> [TASK DIRECTIONS]
Lines in the data below that contain the word "page" are to be copied.

Segment Start: DATA TO PROCESS

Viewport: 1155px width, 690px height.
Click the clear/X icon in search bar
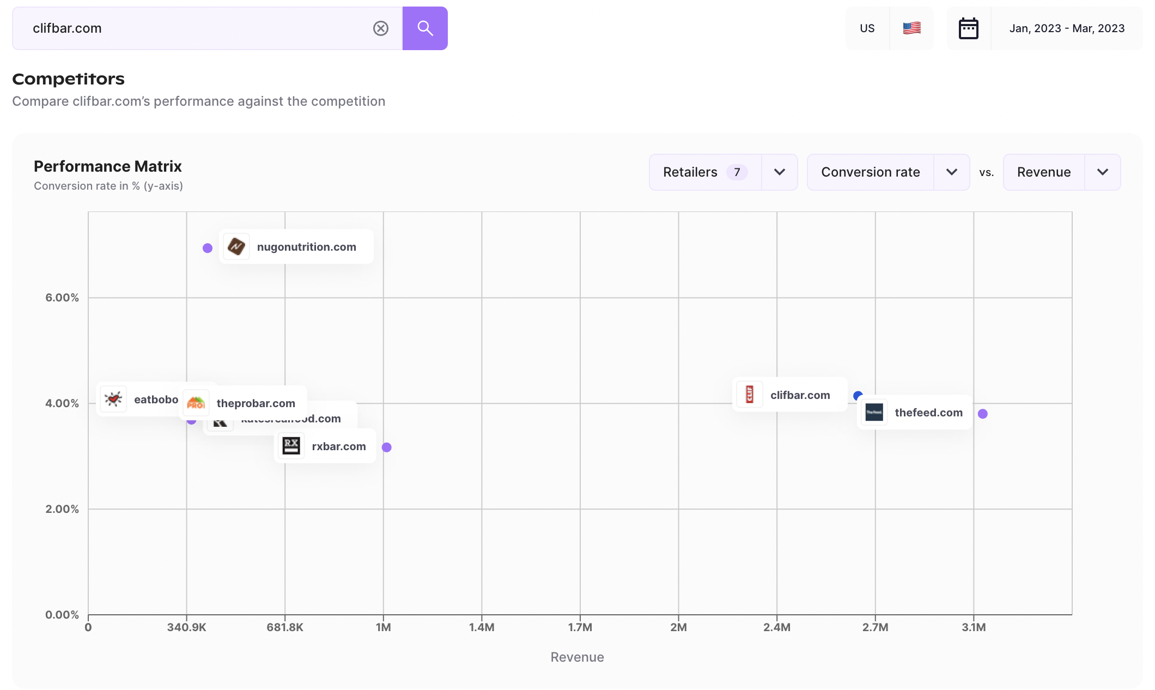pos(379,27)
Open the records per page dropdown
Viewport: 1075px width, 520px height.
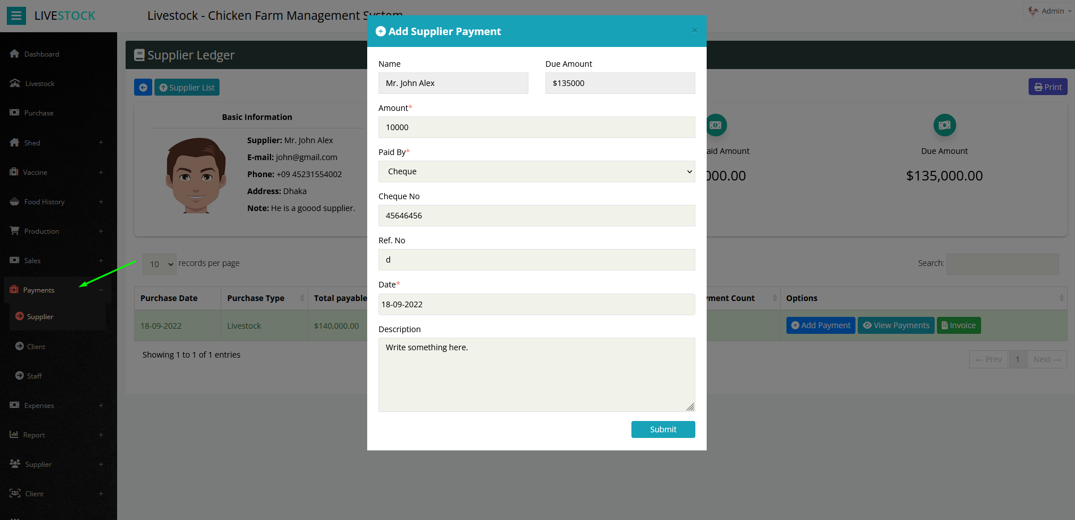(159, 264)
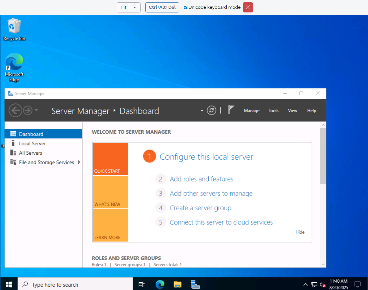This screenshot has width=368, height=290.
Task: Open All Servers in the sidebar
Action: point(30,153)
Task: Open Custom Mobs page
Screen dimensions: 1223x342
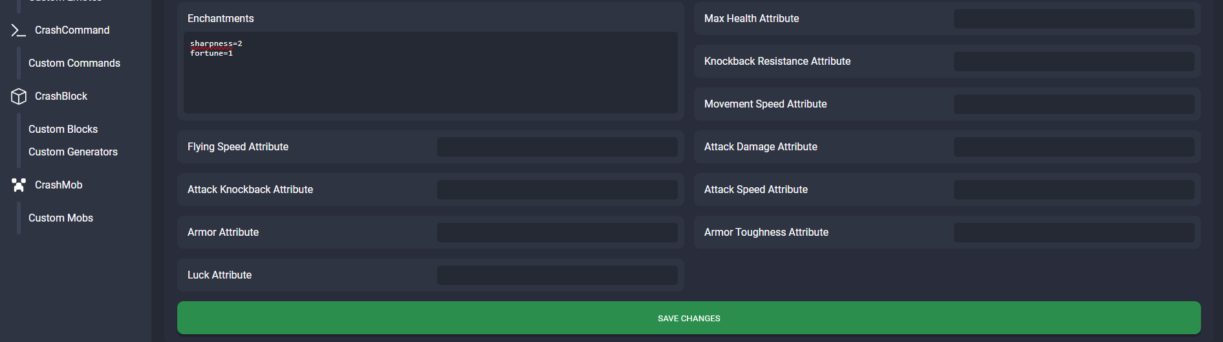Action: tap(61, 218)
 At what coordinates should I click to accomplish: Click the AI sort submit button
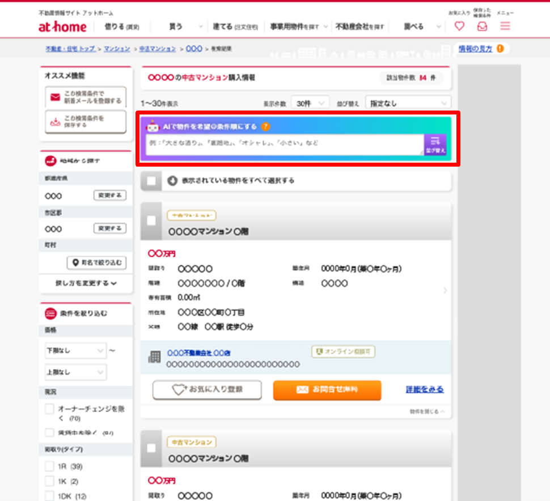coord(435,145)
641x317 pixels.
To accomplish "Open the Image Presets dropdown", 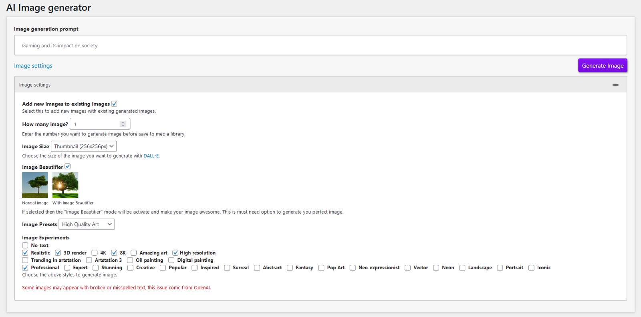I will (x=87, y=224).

Segment End: DATA TO PROCESS

> [ANSWER SECTION]
Open the records per page dropdown
Task: Open Custom Mobs page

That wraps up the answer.